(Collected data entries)
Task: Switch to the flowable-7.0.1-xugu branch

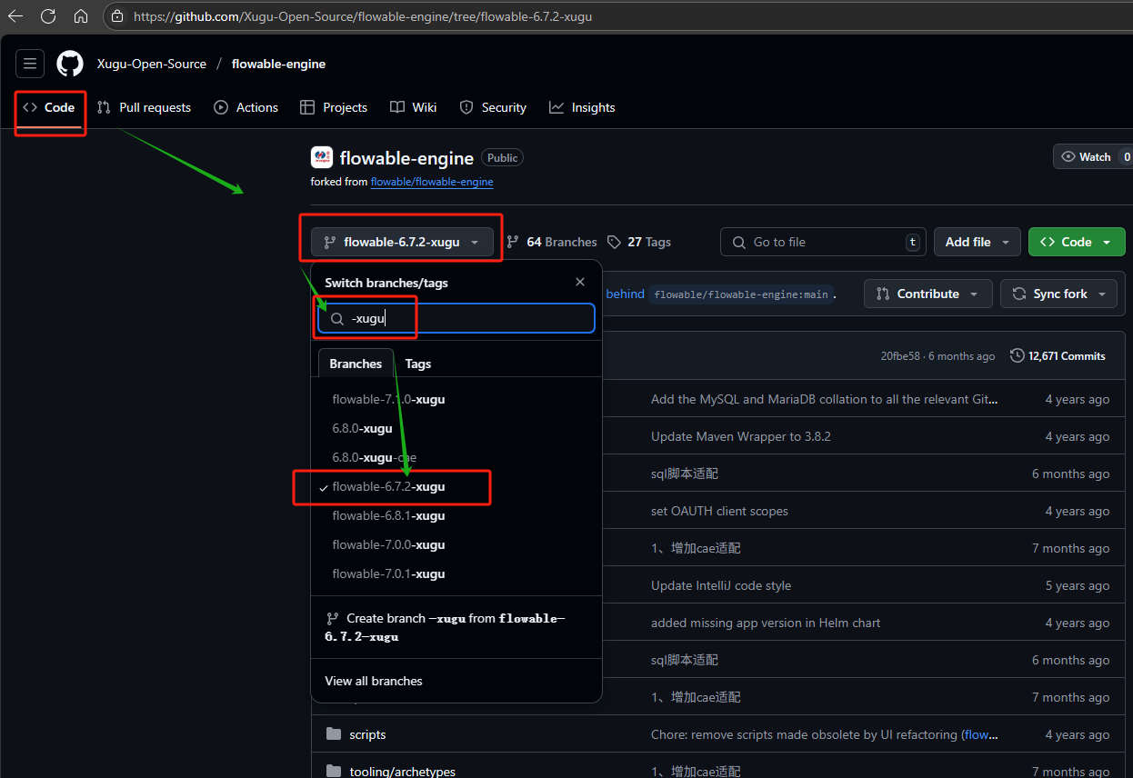Action: [x=388, y=574]
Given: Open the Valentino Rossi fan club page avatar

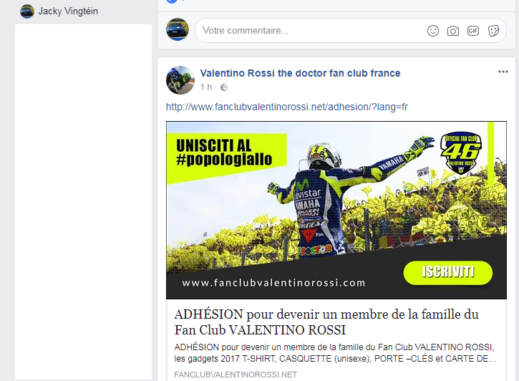Looking at the screenshot, I should 180,80.
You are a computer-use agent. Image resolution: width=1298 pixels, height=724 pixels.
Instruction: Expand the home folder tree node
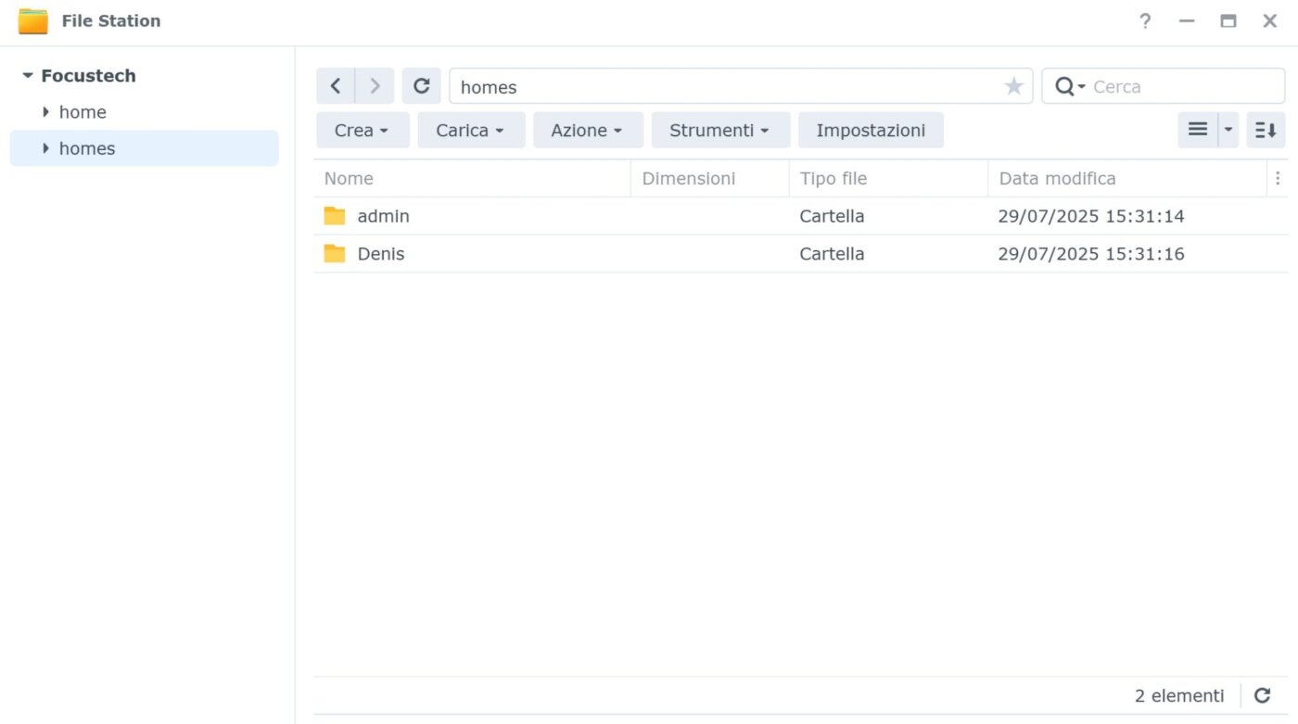pos(45,112)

Assignment
Drop the pictures and give every line above again exactly.

Finished task
Task: Switch to the flowable-7.0.1-xugu branch

Action: [x=388, y=574]
Given: Open the Valentino Rossi fan club page avatar

Looking at the screenshot, I should 180,80.
You are a computer-use agent. Image resolution: width=1298 pixels, height=724 pixels.
Instruction: Expand the home folder tree node
pos(45,112)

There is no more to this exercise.